I respectfully dissent. I believe the evidence is sufficient to support the jury finding that the speed of the Texas Brine Corporation truck driven by Morris Wayne Johnson was a proximate cause of the collision in question. The accident occurred at night under extremely foggy conditions, reducing visibility and requiring extra precautions. There was evidence that the road was damp, thus creating a longer stopping distance for the Texas Brine eighteen-wheel truck which, with its load, weighed 70,000 pounds. There was evidence that the truck was travelling at a speed between 40 and 50 miles per hour.
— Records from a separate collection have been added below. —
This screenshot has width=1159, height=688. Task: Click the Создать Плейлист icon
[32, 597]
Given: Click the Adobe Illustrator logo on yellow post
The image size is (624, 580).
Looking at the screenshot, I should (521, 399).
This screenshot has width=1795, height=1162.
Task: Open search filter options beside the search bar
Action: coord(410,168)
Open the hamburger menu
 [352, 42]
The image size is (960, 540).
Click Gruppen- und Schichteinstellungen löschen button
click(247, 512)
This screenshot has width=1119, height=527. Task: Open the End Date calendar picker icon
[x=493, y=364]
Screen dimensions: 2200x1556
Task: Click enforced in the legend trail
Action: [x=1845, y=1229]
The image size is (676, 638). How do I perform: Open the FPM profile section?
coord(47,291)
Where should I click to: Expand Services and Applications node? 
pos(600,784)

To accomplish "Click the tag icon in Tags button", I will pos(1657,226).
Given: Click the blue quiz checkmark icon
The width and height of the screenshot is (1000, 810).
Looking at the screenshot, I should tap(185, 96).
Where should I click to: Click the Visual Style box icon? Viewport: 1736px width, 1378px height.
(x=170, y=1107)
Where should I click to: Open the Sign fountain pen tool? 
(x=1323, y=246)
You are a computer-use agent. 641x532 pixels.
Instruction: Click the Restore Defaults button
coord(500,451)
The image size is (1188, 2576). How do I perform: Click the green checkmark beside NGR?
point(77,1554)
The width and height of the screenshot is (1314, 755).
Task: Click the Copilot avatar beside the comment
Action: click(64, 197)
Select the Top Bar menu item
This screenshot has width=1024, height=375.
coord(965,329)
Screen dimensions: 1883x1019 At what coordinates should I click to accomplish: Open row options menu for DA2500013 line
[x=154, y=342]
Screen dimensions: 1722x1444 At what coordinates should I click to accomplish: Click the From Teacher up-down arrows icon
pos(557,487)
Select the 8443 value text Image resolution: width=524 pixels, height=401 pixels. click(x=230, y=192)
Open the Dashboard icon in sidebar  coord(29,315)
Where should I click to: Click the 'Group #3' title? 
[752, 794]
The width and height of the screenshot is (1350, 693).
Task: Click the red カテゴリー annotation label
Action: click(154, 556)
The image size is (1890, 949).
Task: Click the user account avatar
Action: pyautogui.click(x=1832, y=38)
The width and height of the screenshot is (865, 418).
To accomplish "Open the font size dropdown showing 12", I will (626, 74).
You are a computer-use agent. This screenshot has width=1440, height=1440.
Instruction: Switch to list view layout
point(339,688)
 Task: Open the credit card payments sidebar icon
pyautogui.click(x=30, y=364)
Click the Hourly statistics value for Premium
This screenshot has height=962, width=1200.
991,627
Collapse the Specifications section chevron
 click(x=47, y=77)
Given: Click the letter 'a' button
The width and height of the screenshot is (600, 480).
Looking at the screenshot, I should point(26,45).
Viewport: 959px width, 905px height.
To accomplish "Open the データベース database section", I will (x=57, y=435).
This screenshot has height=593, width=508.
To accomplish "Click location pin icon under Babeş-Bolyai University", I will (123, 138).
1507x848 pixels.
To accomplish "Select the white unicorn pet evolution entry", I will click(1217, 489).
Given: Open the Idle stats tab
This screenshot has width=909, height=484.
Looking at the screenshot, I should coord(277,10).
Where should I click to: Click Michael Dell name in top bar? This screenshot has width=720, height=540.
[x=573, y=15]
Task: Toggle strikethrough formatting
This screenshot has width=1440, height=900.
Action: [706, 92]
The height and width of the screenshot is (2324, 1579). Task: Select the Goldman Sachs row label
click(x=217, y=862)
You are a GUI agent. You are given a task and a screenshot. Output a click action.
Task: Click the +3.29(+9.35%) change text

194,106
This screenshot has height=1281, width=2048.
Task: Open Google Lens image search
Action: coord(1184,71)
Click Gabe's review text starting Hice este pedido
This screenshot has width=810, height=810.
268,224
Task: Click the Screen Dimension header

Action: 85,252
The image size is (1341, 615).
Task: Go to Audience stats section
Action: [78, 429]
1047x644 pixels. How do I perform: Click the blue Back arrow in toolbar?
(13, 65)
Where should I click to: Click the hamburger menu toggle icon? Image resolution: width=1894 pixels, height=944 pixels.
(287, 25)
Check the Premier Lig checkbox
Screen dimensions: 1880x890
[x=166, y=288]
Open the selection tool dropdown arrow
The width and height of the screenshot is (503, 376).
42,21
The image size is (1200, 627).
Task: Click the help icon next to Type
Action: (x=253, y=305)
Although the truck driver testified he did not see the Lofton car until he was within six feet of it, there was evidence from an accident reconstructionist that justified the jury in believing the truck driver saw Lof-ton when he was between 150 and 180 feet away. Johnson testified-he first saw Lof-ton’s headlights and as soon as he saw the headlights he saw them move out across the highway.

The jury found that Johnson was driving the truck at a greater rate of speed than a person using ordinary care would have driven. This finding is unchallenged by the appellant. Appellant challenges only the proximate cause finding on both legal and factual insufficiency grounds. The majority of this court holds that there is some evidence of proximate cause but that the evidence on proximate cause is insufficient.

It seems to me that the majority is saying that evidence is insufficient to support a finding of proximate cause unless the truck driver could foresee the particular accident complained of. In my opinion that is not the law. Texas courts have long recognized that proximate cause does not require that a negligent party foresee the exact manner in which his negligence may result in injury to another. Biggers v. Continental Bus System, 157 Tex. 351, 303 S.W.2d 359 (1957); Sullivan v. Flores, 134 Tex. 55, 132 S.W.2d 110 (1939); Carey v. Pure Distributing Corp., 133 Tex. 31, 124 S.W.2d 847 (1939).

I think there is ample evidence that the speed of the appellant’s truck was a proximate cause of the collision in question. I, therefore, respectfully note my dissent.